[begin Records for this task]
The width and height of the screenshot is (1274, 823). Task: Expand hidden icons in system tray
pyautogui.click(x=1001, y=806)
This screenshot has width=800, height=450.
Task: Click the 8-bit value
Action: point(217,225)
[end Records for this task]
→ **Problem description**
Write the material out again, substituting "notification area" for every "system tray" and leaving everything else the same.

→ **Written answer**
The width and height of the screenshot is (1274, 823). Task: Expand hidden icons in notification area
pyautogui.click(x=1001, y=806)
This screenshot has width=800, height=450.
Task: Click the 8-bit value
Action: point(217,225)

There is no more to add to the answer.